[Exercise requirements] I would like every line of the records below that contains the word "field" copied.

[Records supplied]
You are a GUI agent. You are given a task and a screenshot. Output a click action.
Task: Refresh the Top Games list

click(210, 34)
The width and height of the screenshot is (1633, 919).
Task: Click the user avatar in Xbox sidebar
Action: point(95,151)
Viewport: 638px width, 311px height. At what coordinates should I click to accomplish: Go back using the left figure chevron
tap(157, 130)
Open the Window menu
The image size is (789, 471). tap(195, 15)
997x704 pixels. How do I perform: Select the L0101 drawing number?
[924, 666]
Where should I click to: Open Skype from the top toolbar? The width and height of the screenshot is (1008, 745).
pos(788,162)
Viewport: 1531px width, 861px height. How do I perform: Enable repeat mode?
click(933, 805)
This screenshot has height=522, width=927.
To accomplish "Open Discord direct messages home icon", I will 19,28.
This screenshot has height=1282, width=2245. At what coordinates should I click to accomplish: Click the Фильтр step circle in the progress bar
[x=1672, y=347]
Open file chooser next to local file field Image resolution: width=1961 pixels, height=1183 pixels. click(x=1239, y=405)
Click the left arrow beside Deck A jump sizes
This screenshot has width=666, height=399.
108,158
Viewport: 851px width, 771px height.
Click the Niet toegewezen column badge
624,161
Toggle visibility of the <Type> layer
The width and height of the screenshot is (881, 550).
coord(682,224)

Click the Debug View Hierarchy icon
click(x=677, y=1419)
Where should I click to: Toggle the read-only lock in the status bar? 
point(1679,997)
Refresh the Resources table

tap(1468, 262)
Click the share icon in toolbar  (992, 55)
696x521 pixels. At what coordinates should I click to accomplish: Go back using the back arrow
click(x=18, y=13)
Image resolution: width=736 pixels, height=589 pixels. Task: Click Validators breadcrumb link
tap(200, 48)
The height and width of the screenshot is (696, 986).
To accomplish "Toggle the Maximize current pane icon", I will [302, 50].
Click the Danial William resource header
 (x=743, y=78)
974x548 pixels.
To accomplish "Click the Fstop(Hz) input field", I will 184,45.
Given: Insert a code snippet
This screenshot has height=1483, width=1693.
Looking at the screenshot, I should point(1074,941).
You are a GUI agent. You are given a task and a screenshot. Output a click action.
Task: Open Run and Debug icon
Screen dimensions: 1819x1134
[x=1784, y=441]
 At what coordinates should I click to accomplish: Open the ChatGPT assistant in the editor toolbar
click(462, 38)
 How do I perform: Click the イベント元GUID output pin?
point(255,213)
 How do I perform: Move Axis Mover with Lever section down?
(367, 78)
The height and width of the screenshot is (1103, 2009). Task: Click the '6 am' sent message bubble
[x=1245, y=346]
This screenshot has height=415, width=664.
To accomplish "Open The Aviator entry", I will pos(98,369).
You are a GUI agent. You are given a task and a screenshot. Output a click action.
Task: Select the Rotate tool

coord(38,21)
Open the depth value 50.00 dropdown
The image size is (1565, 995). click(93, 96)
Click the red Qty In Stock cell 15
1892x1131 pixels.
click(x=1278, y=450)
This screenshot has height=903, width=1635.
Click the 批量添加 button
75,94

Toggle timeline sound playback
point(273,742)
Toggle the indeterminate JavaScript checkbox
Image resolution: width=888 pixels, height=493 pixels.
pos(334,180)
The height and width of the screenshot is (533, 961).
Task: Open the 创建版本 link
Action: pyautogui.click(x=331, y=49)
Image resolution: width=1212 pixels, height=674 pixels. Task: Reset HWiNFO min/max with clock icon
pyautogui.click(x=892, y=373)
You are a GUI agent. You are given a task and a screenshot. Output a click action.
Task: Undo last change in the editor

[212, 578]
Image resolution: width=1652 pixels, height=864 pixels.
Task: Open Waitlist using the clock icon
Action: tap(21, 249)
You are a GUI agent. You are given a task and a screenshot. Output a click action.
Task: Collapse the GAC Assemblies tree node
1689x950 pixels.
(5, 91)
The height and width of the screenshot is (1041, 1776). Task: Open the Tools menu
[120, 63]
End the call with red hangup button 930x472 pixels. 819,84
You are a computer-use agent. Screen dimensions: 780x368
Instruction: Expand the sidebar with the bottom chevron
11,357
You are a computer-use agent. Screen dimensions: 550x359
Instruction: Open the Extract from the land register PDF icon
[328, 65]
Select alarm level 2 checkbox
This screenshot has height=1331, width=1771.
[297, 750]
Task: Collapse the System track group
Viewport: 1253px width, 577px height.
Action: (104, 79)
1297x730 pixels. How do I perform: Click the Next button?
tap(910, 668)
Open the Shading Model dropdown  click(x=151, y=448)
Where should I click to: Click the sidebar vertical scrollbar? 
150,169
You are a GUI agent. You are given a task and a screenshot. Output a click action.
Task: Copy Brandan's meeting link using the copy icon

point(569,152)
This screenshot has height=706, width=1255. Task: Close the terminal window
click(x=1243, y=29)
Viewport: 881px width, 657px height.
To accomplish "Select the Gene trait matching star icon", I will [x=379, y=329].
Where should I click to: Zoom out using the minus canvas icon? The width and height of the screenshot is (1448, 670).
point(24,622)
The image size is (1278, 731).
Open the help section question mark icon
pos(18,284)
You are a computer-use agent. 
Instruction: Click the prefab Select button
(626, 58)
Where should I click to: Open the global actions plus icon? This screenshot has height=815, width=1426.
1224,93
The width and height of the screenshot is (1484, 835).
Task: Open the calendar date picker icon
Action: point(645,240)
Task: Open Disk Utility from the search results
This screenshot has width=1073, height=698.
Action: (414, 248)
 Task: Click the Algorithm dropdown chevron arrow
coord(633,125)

[Solution to the exercise]
Open file chooser next to local file field Image resolution: width=1961 pixels, height=1183 pixels. click(x=1239, y=405)
To accomplish "Click the Fstop(Hz) input field", I will 184,45.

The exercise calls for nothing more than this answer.